Goal of the exercise: Write out the lines of the entries that follow, starting with the line that contains "Image resolution: width=1106, height=2576." and continuing through the line that contains "Soladar (352, 2556)". Include both of those lines and nothing else.

Material shown:
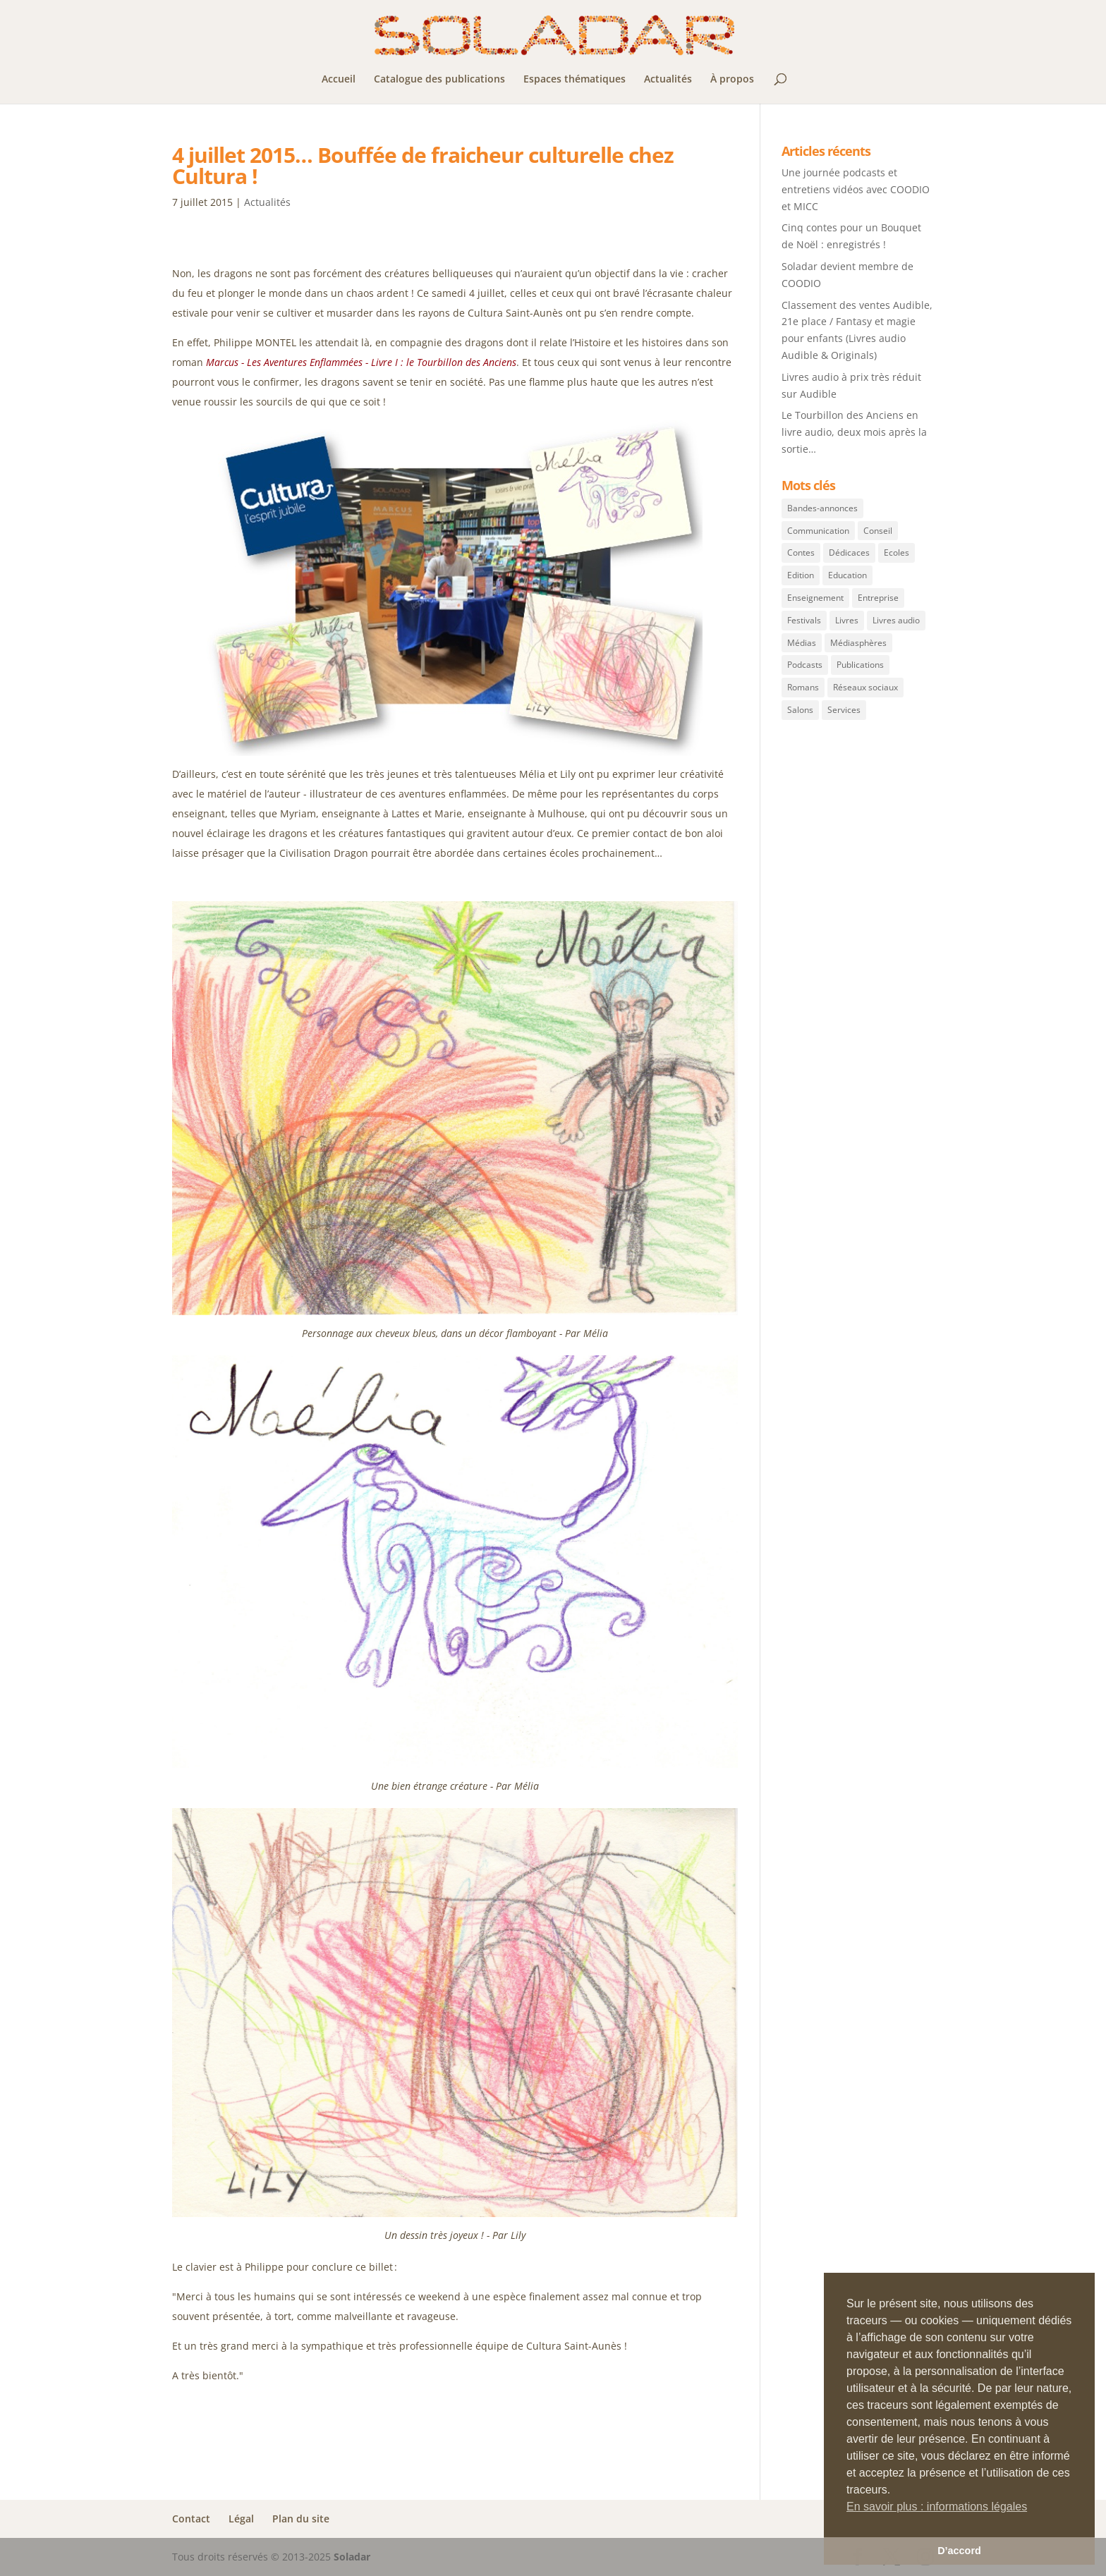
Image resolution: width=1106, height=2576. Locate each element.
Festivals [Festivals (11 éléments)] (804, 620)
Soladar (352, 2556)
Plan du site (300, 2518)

==

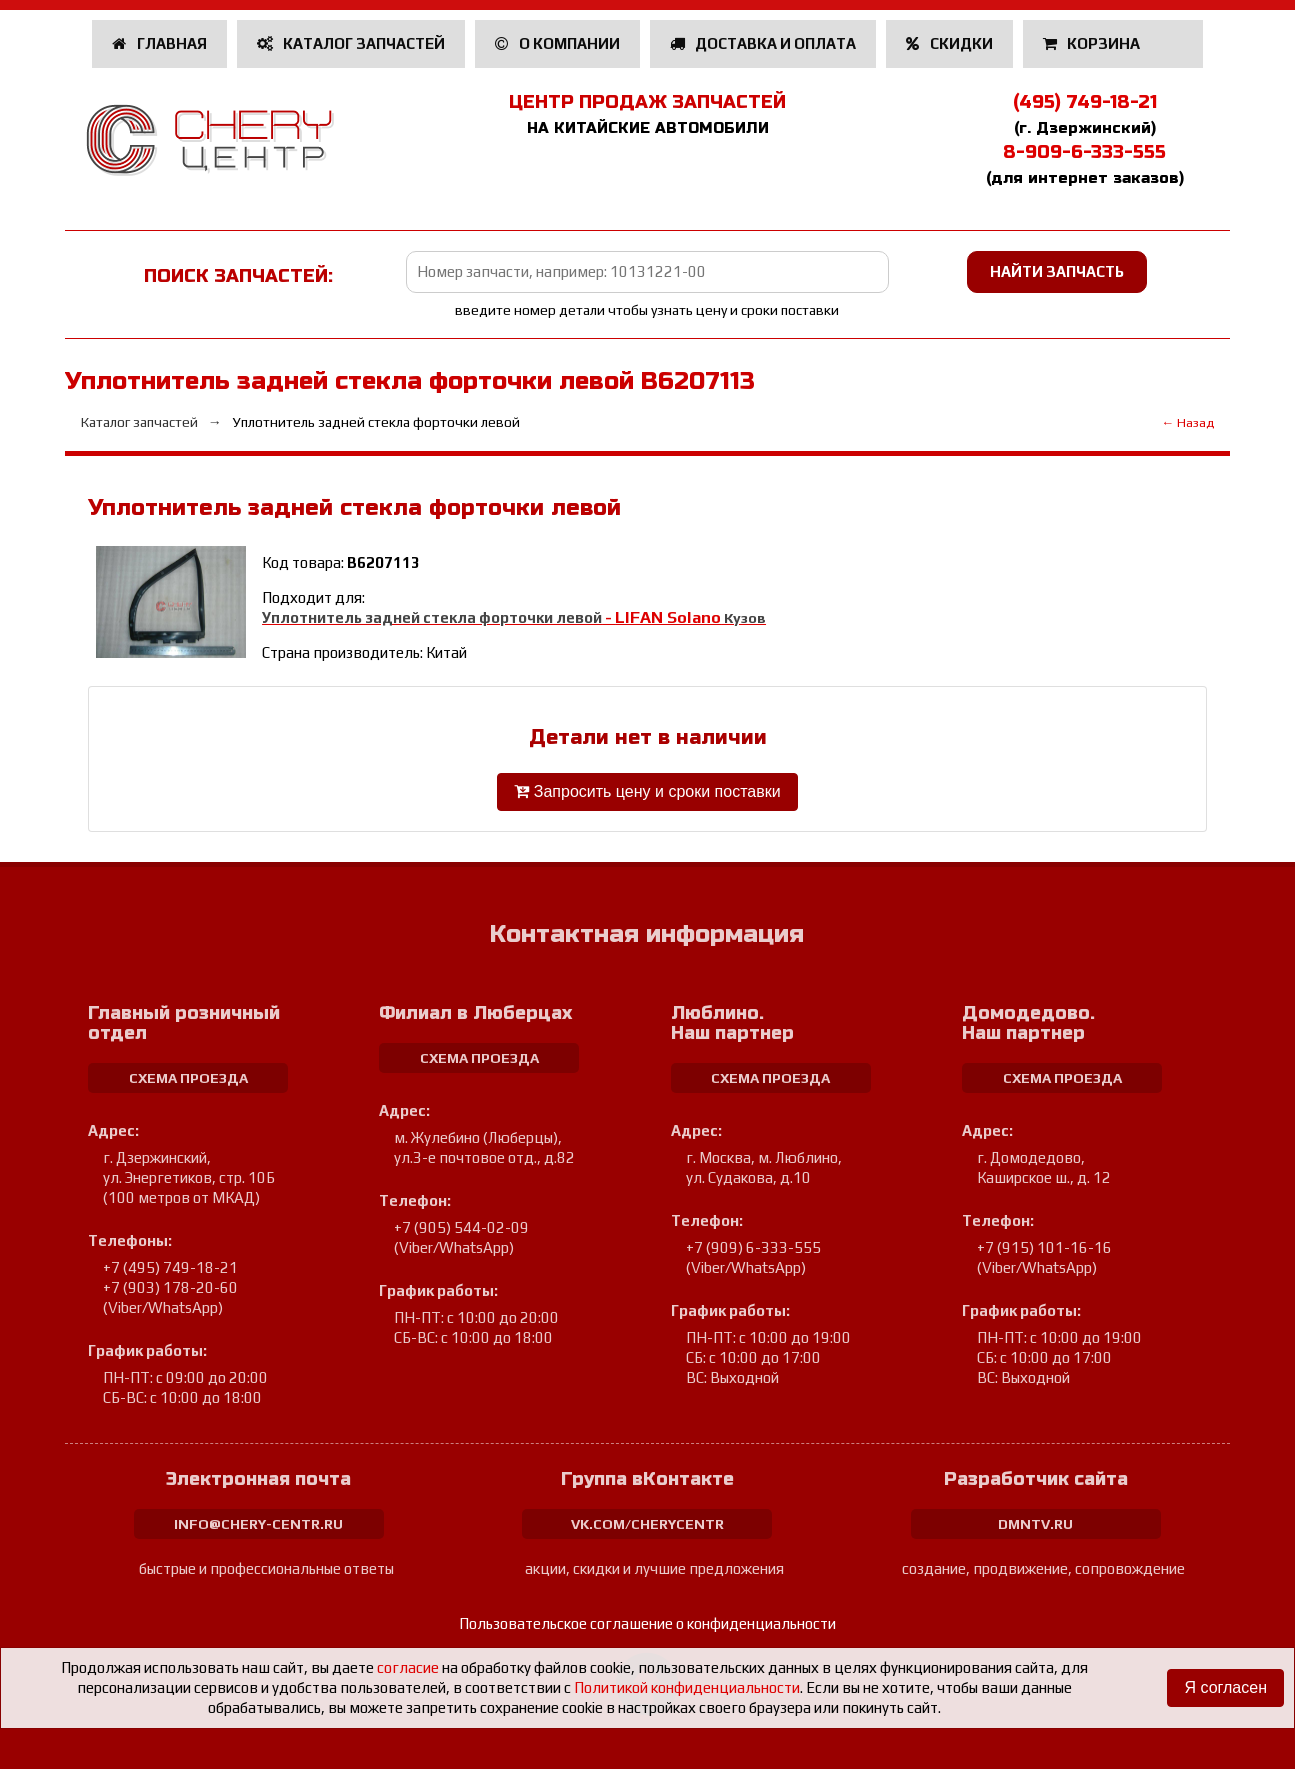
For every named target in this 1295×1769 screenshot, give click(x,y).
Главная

Response:
Image resolution: width=1106, height=2576. Locate each element.
Festivals [Festivals (11 éléments)] (804, 620)
Soladar (352, 2556)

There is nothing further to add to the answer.